Late last month, LCCA were delighted to welcome fashion designer and businesswoman Maria Grachvogel to The Gallery.

On 24 May, Maria delivered an inspiring guest lecture on the business of fashion, drawing on more than 20 years of industry experience. She then opened the floor to the audience of fashion design students, answering questions on her inspiration, her team, and her brand’s famous ‘magic pants’.

Maria famously began designing from an incredibly young age. She shared with students a little bit about how her journey towards becoming a fashion designer began.

“I’ve wanted to be a designer since I was eight years old and aged 12 I started cutting, making, sewing and selling things to friends for extra pocket money. At 14 I put together a really small collection for London Fashion Week. I had no idea what I was doing - the lady that interviewed me said I’m talented but I need to brush up on my business skills and that was my first wakeup call and best advice I was given.”

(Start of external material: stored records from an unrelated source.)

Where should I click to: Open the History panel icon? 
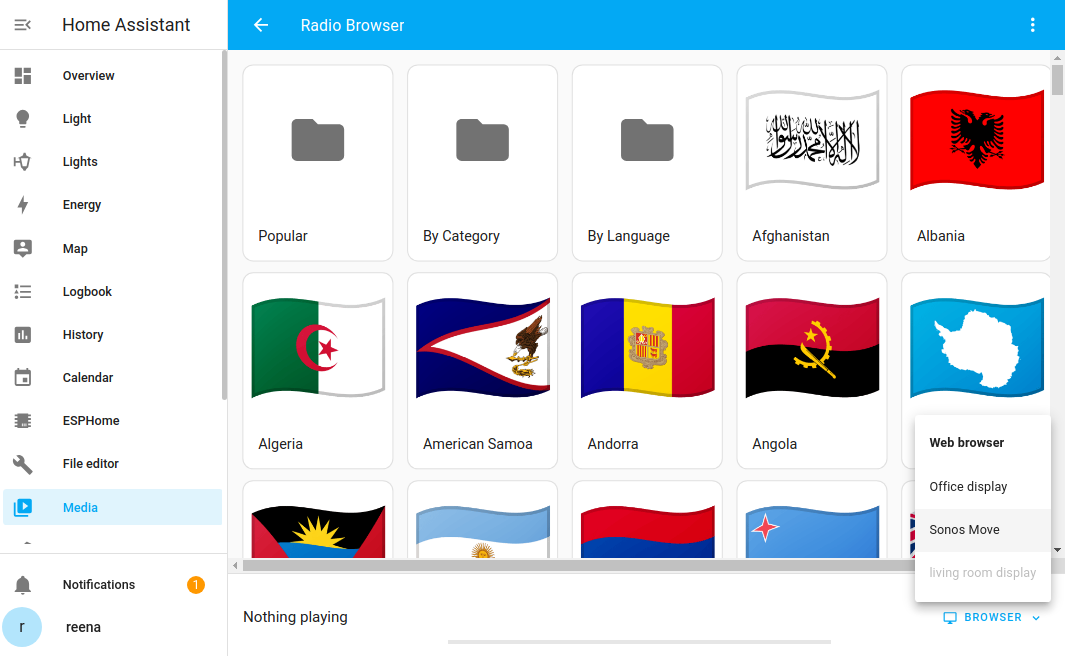point(22,334)
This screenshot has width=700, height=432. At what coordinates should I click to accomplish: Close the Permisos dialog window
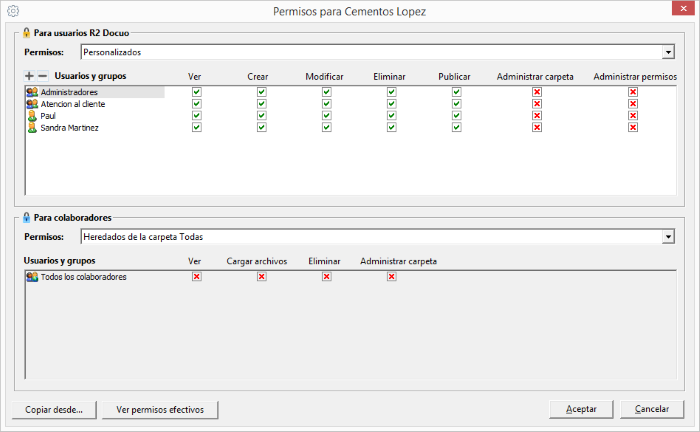(x=685, y=10)
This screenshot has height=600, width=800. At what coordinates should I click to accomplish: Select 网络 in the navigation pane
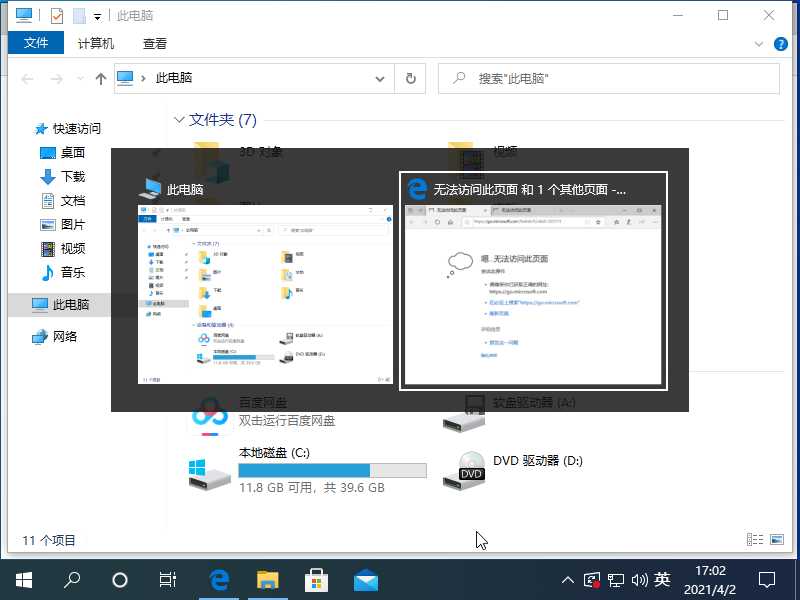tap(65, 336)
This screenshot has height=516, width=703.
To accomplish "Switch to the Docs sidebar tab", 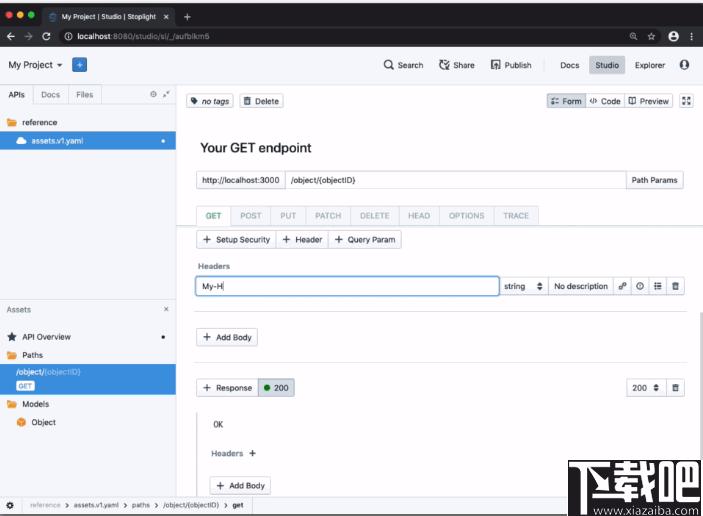I will (51, 95).
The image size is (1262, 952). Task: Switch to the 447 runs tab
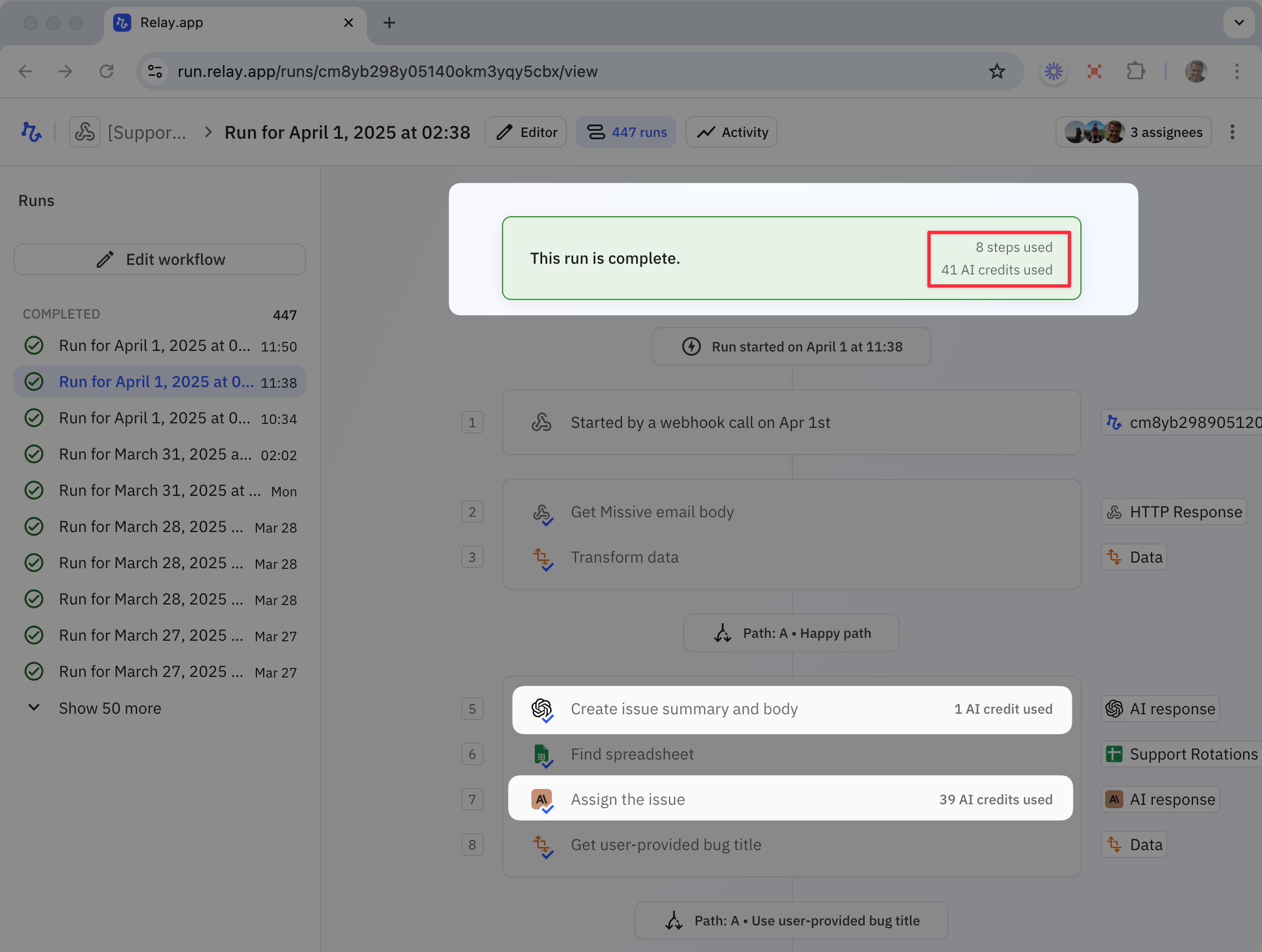click(626, 132)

Maria took that advice, working hard to create her brand which was founded in 1991 when Maria was just 21 years old. Three years later, Maria launched her first full collection. It’s clear that the soul of the brand is something which Maria holds close to her heart.

“The soul, the essence of your brand - who are you? What do you stand for? - I think it’s usually quite obvious to the designer but perhaps not something you think about articulating. Articulation is important.”

“You need to understand your unique point of view on the world. For me, that was always the idea of effortlessness in power; making her feel beautiful. There will be times where you doubt it, where the trends are against you: the early 90s were about grunge, glamour was not cool, but I stuck with what I wanted to do and I slowly built this over the years.”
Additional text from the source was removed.